秋なこと乙なこと

  お寺は秋が何となく似合う気がします。 とはいえ、春の桜も夏はお盆、雪化粧のお寺、と、どの季節も素敵なのですが。でも秋の夜に虫の声を聞きながらお寺でヨーガだなんてなかなか乙だなと感じています。   乙とか書くと個人的には『へうげもの』という漫画を思い浮かべてしまいます。     新刊が出たら買ってしまう数少ない漫画の一つです。主人公の茶人、古田織部が乙だと感じた時に実に嫌らしい表情をしながら手で「乙」と作るのですが、画像検索したらフィギュアやアスキーアートもあるようで驚きました。
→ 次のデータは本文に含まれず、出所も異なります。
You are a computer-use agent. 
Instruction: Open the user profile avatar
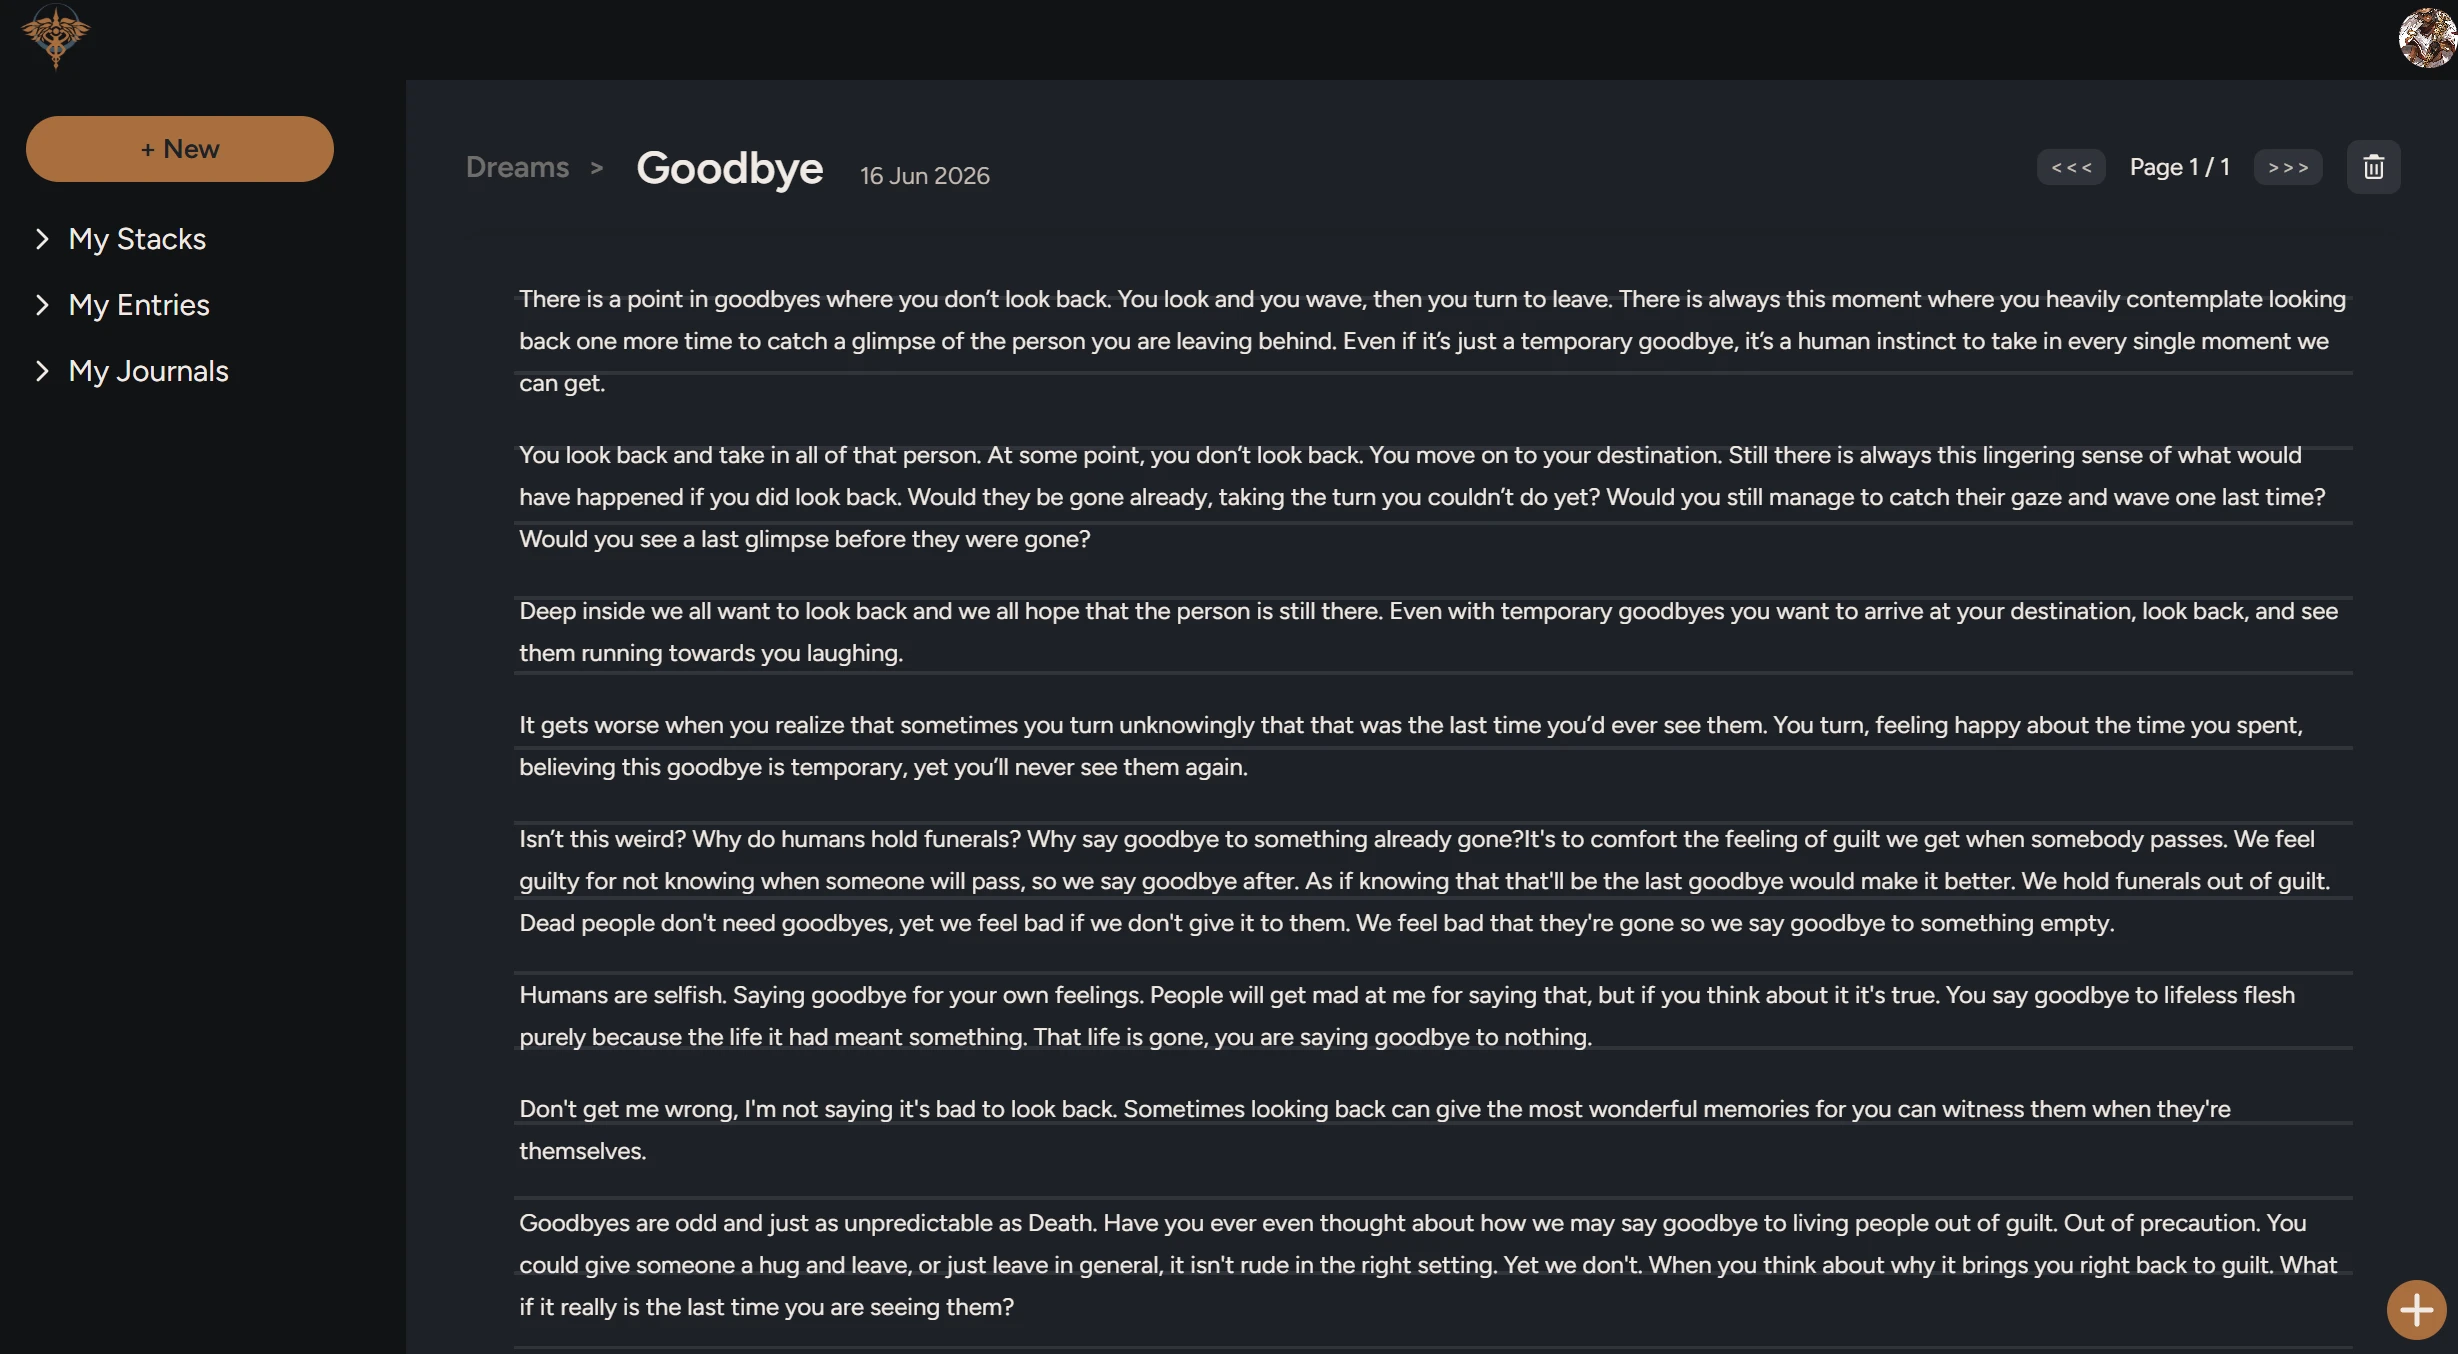pyautogui.click(x=2427, y=38)
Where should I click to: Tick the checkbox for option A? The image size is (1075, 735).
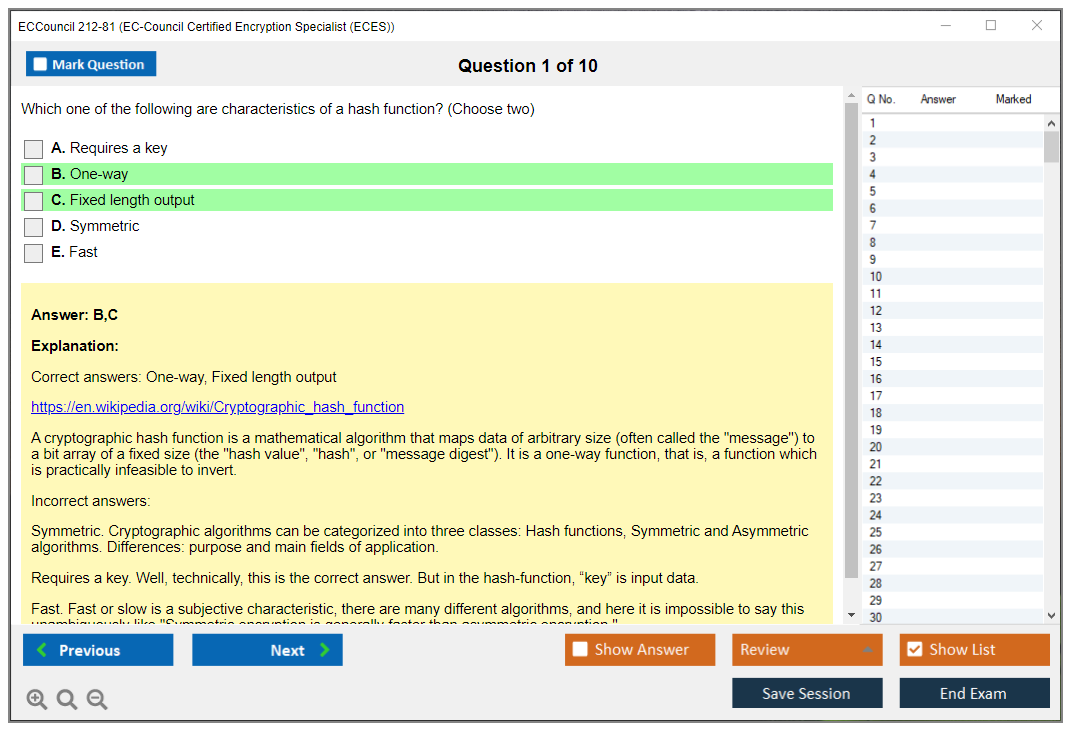pos(34,149)
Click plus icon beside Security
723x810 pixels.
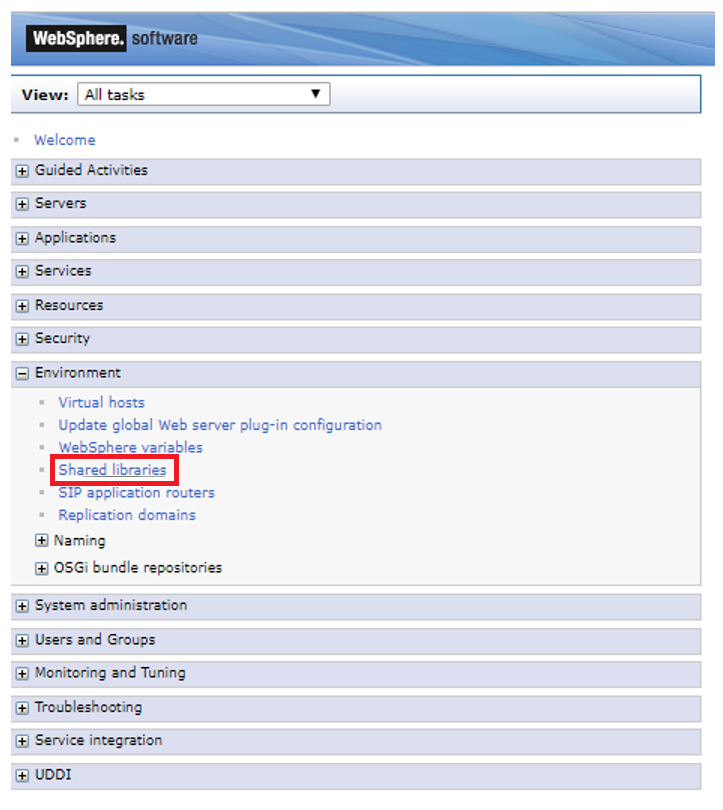(x=23, y=340)
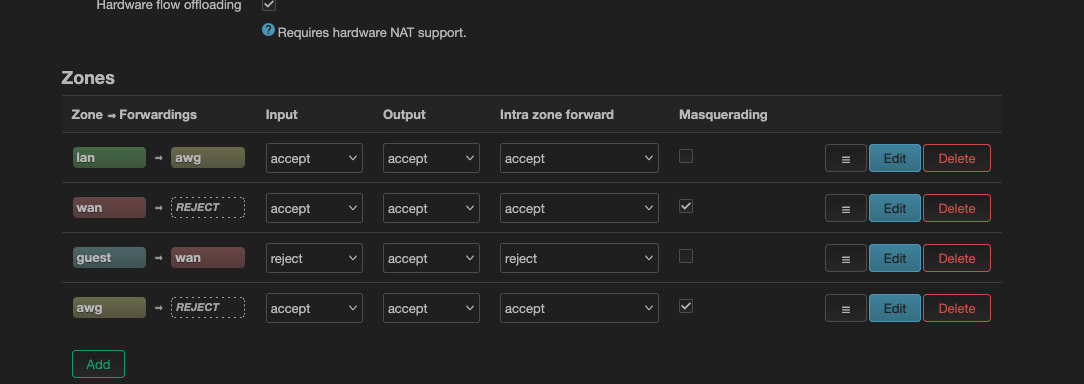
Task: Click the drag handle icon for awg zone
Action: (x=845, y=309)
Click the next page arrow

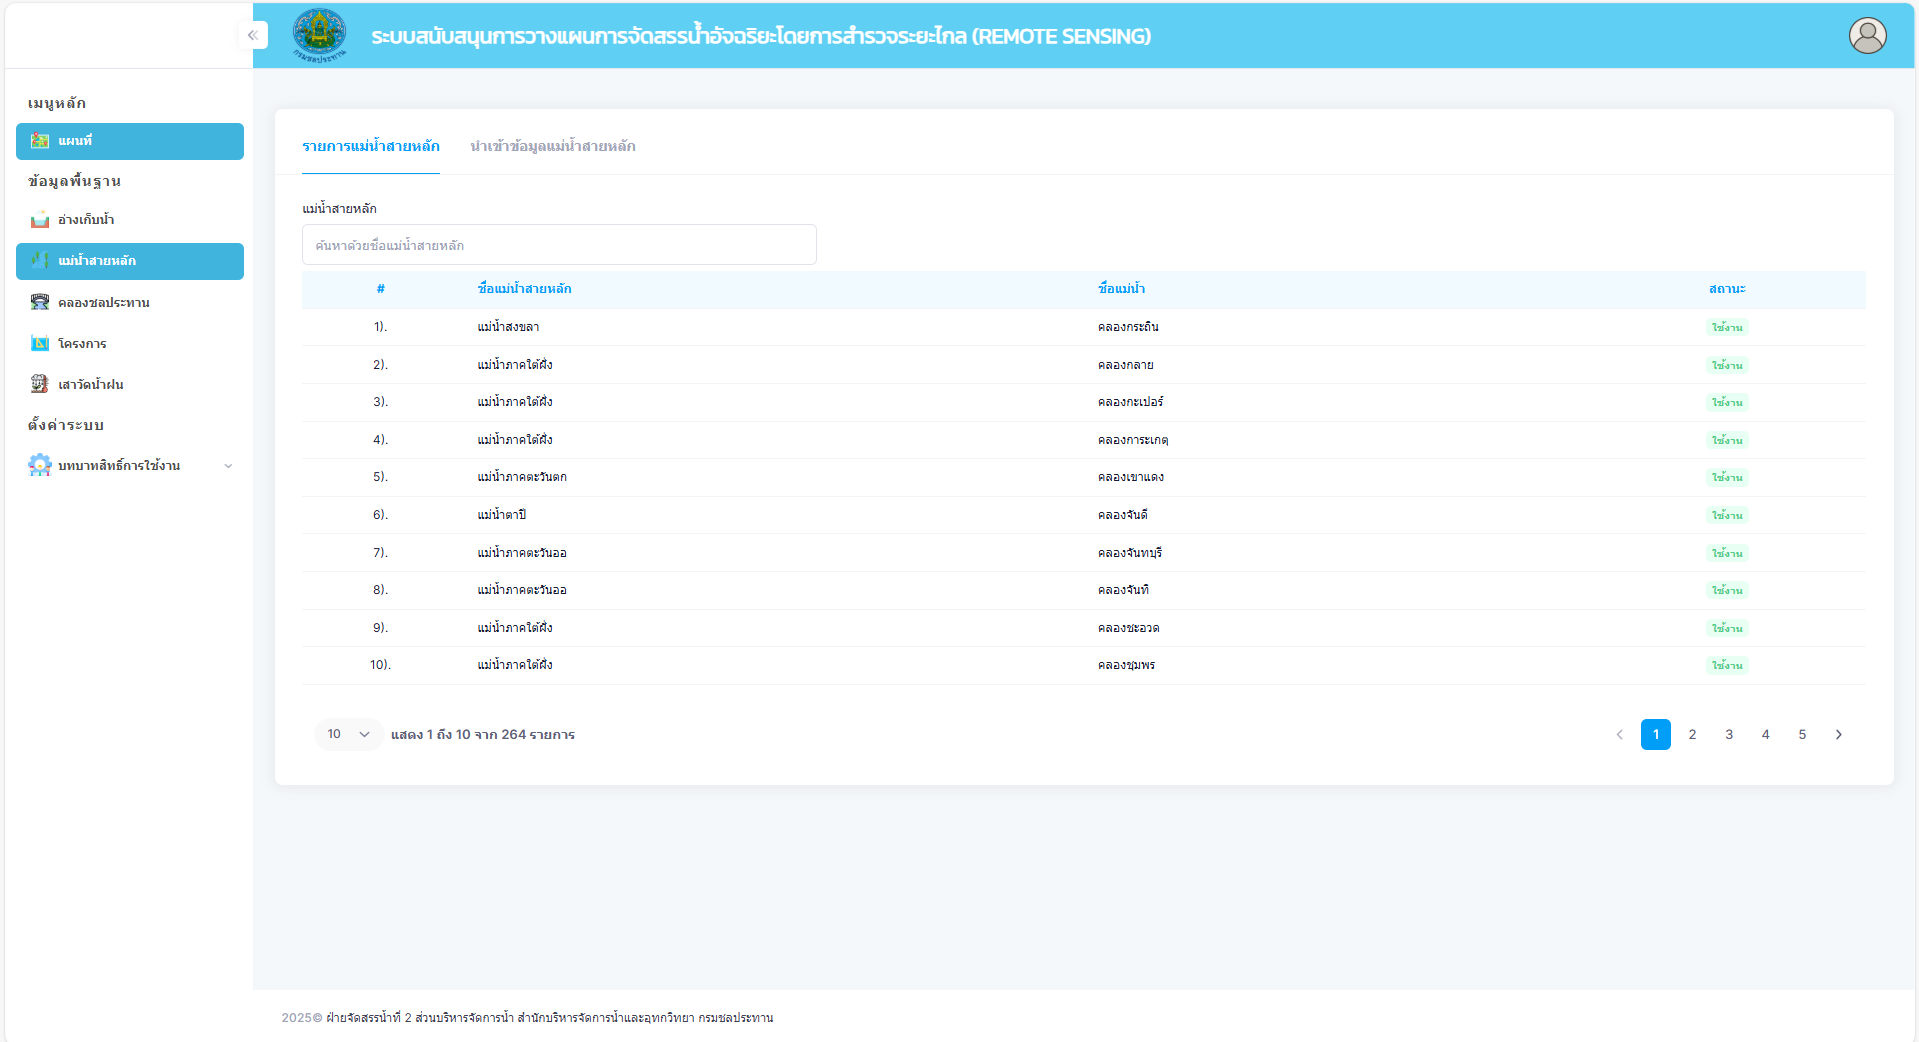pos(1838,734)
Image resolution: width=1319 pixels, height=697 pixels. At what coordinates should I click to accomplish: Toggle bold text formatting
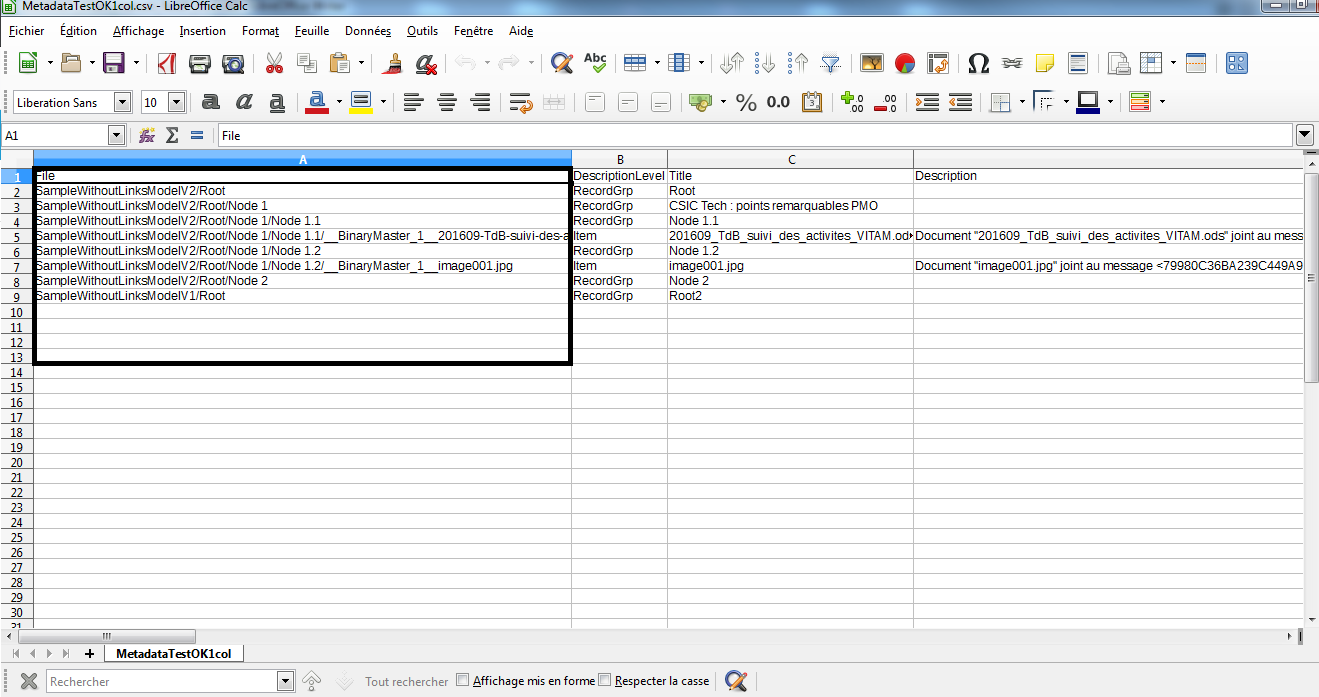[210, 102]
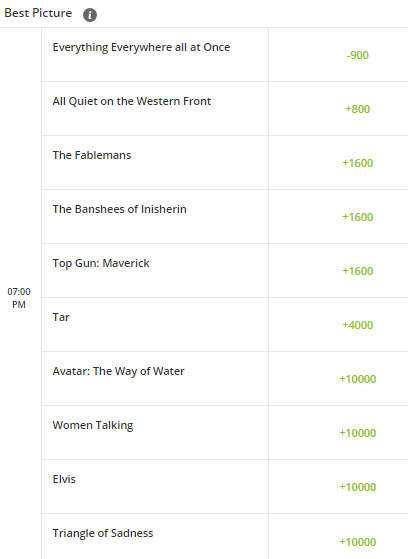Click The Banshees of Inisherin name
Viewport: 408px width, 559px height.
(119, 209)
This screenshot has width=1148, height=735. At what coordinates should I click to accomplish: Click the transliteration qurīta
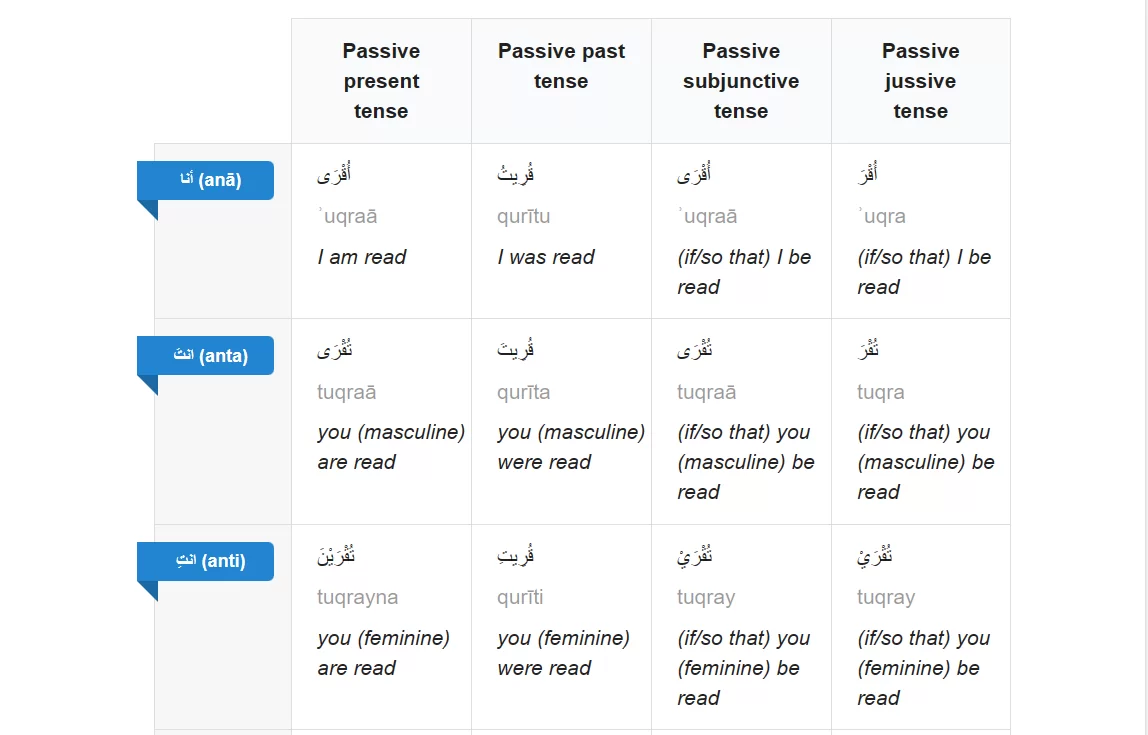pyautogui.click(x=523, y=392)
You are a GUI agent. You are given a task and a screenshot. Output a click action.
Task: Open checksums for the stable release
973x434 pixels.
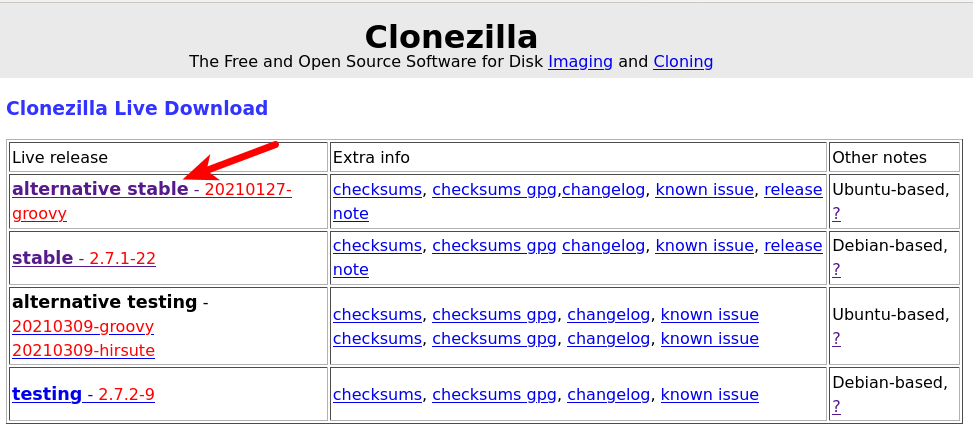click(x=377, y=245)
笑 まんま、「乙」というCDも出ている様です。   歴史の解釈や脚色が気に入るかどうかにもよりますが、歴史や日本文化が好きな人には楽しい漫画です。茶道は簡単にしか学んだ事がありませんが、充分楽しめますし、知識も広がります。芸術の秋だからと芸術に触れるにはちょっとしんどい、という方は漫画を楽しく読みながら日本の文化や歴史に触れるのも乙かもしれません。   昔の職場で朝から花を生けるのが業務の一つでした。今思うと素敵なお仕事です。近頃は玄関に飾ったり、庭の花をガネーシャの前に供えるのも習慣になってきています。日本には華道という素敵な文化がありますが、残念ながら私はきちんと学んだ事がありません。それでもただ無造作に生けるのではなく、自分なりに美しさを見つけて生けるだけでその場が素敵な空間になります。美しさや凛とした空間を作る事、所作は大切にしていきたいものです。   【乙なもの】気が利いていて、ちょっといいと思わせるさまなどを意味する表現。他もよいが、これもまた趣きがあってよい、といった意味で用いる。   ずば抜けて素晴らしい!というものよりも穏やかでちょっと良いというあたりが気に入っています。甲乙丙丁の甲ではないんですよね。人間、ちょっといい事の積み重ねが大切なのでは?と感じています。日常に少しずつ取り入れて行きたいものです。